### WHAT THE TASK ASKS
Reproduce the listing below word for word, line by line, with nothing added, dropped, or reordered.

### RECORDS

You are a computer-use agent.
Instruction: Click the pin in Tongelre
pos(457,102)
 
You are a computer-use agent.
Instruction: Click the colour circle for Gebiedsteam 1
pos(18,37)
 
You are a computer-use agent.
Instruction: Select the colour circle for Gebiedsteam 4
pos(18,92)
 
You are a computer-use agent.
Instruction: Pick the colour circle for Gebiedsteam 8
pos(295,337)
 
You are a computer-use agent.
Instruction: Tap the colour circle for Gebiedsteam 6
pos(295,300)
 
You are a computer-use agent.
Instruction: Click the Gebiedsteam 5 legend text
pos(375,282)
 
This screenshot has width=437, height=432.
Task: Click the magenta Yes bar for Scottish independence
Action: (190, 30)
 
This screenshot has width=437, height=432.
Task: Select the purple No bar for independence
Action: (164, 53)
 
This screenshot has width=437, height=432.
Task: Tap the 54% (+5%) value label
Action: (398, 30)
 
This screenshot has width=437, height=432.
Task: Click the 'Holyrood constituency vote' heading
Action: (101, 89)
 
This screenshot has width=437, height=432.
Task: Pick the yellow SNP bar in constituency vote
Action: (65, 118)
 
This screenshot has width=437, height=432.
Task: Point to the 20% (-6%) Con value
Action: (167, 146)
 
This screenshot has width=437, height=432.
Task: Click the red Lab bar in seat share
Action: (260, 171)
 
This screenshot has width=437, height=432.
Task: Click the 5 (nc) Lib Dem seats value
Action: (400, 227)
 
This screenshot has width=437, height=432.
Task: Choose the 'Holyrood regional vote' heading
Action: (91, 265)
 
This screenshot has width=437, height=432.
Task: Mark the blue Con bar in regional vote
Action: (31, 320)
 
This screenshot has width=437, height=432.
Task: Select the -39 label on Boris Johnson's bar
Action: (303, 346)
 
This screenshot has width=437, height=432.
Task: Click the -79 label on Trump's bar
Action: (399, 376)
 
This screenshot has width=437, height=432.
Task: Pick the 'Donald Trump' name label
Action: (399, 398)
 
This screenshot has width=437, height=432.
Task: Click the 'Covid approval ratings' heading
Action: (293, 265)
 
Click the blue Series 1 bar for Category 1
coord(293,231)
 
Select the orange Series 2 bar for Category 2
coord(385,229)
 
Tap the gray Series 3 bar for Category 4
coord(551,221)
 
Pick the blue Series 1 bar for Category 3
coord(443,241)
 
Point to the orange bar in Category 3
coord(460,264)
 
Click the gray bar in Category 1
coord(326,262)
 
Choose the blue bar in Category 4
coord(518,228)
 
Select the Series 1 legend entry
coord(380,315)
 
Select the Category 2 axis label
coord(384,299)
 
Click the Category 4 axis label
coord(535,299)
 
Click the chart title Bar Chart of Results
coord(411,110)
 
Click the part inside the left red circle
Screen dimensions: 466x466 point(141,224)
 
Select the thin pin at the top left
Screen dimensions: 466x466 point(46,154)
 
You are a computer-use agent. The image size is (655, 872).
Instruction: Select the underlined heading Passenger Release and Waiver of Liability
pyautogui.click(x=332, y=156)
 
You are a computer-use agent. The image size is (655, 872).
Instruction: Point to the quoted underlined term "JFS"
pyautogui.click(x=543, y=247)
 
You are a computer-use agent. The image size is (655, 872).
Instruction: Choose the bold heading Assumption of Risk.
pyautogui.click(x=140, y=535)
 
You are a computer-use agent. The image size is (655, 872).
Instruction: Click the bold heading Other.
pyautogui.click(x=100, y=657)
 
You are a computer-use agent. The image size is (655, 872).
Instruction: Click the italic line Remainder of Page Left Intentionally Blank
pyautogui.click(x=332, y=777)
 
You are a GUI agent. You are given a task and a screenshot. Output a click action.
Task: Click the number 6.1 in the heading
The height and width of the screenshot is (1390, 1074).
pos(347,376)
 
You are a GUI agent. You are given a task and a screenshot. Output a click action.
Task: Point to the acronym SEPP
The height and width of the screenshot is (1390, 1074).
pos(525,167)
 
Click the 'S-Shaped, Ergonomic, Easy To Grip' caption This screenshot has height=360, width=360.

### COMPLETED EXERCISE
You are a computer-use agent.
Instruction: Click the pin in Tongelre
pos(457,102)
 
You are a computer-use agent.
Instruction: Click the colour circle for Gebiedsteam 1
pos(18,37)
 
You are a computer-use agent.
Instruction: Select the colour circle for Gebiedsteam 4
pos(18,92)
 
You are a computer-use agent.
Instruction: Pick the colour circle for Gebiedsteam 8
pos(295,337)
 
You are a computer-use agent.
Instruction: Tap the colour circle for Gebiedsteam 6
pos(295,300)
 
You are a computer-use agent.
Instruction: Click the Gebiedsteam 5 legend text
pos(375,282)
 
This screenshot has width=437, height=432.
Task: Click the magenta Yes bar for Scottish independence
Action: (190, 30)
 
This screenshot has width=437, height=432.
Task: Select the purple No bar for independence
Action: (164, 53)
 
This screenshot has width=437, height=432.
Task: Tap the 54% (+5%) value label
Action: (398, 30)
 
This screenshot has width=437, height=432.
Task: Click the 'Holyrood constituency vote' heading
Action: (101, 89)
 
This screenshot has width=437, height=432.
Task: Pick the yellow SNP bar in constituency vote
Action: (65, 118)
 
This screenshot has width=437, height=432.
Task: Point to the 20% (-6%) Con value
Action: (167, 146)
 
This screenshot has width=437, height=432.
Task: Click the red Lab bar in seat share
Action: (260, 171)
 
This screenshot has width=437, height=432.
Task: Click the 5 (nc) Lib Dem seats value
Action: (400, 227)
 
This screenshot has width=437, height=432.
Task: Choose the 'Holyrood regional vote' heading
Action: (91, 265)
 
This screenshot has width=437, height=432.
Task: Mark the blue Con bar in regional vote
Action: (31, 320)
 
This screenshot has width=437, height=432.
Task: Select the -39 label on Boris Johnson's bar
Action: (303, 346)
 
This screenshot has width=437, height=432.
Task: Click the -79 label on Trump's bar
Action: (399, 376)
 
This screenshot has width=437, height=432.
Task: Pick the 'Donald Trump' name label
Action: (399, 398)
 
This screenshot has width=437, height=432.
Task: Click the 'Covid approval ratings' heading
Action: (293, 265)
 
Click the blue Series 1 bar for Category 1
coord(293,231)
 
Select the orange Series 2 bar for Category 2
coord(385,229)
 
Tap the gray Series 3 bar for Category 4
coord(551,221)
 
Pick the blue Series 1 bar for Category 3
coord(443,241)
 
Point to the orange bar in Category 3
coord(460,264)
 
Click the gray bar in Category 1
coord(326,262)
 
Choose the blue bar in Category 4
coord(518,228)
 
Select the Series 1 legend entry
coord(380,315)
 
Select the Category 2 axis label
coord(384,299)
 
Click the Category 4 axis label
coord(535,299)
 
Click the chart title Bar Chart of Results
coord(411,110)
 
Click the part inside the left red circle
Screen dimensions: 466x466 point(141,224)
 
Select the thin pin at the top left
Screen dimensions: 466x466 point(46,154)
 
You are a computer-use agent. The image size is (655, 872).
Instruction: Select the underlined heading Passenger Release and Waiver of Liability
pyautogui.click(x=332, y=156)
 
You are a computer-use agent. The image size is (655, 872).
Instruction: Point to the quoted underlined term "JFS"
pyautogui.click(x=543, y=247)
 
You are a computer-use agent. The image size is (655, 872).
Instruction: Choose the bold heading Assumption of Risk.
pyautogui.click(x=140, y=535)
 
You are a computer-use agent. The image size is (655, 872).
Instruction: Click the bold heading Other.
pyautogui.click(x=100, y=657)
 
You are a computer-use agent. The image size is (655, 872).
Instruction: Click the italic line Remainder of Page Left Intentionally Blank
pyautogui.click(x=332, y=777)
 
You are a GUI agent. You are given a task and a screenshot. Output a click action.
Task: Click the number 6.1 in the heading
The height and width of the screenshot is (1390, 1074).
pos(347,376)
 
You are a GUI agent. You are given a task and a screenshot. Output a click action.
Task: Point to the acronym SEPP
The height and width of the screenshot is (1390, 1074).
pos(525,167)
 
Click the 'S-Shaped, Ergonomic, Easy To Grip' caption This screenshot has height=360, width=360.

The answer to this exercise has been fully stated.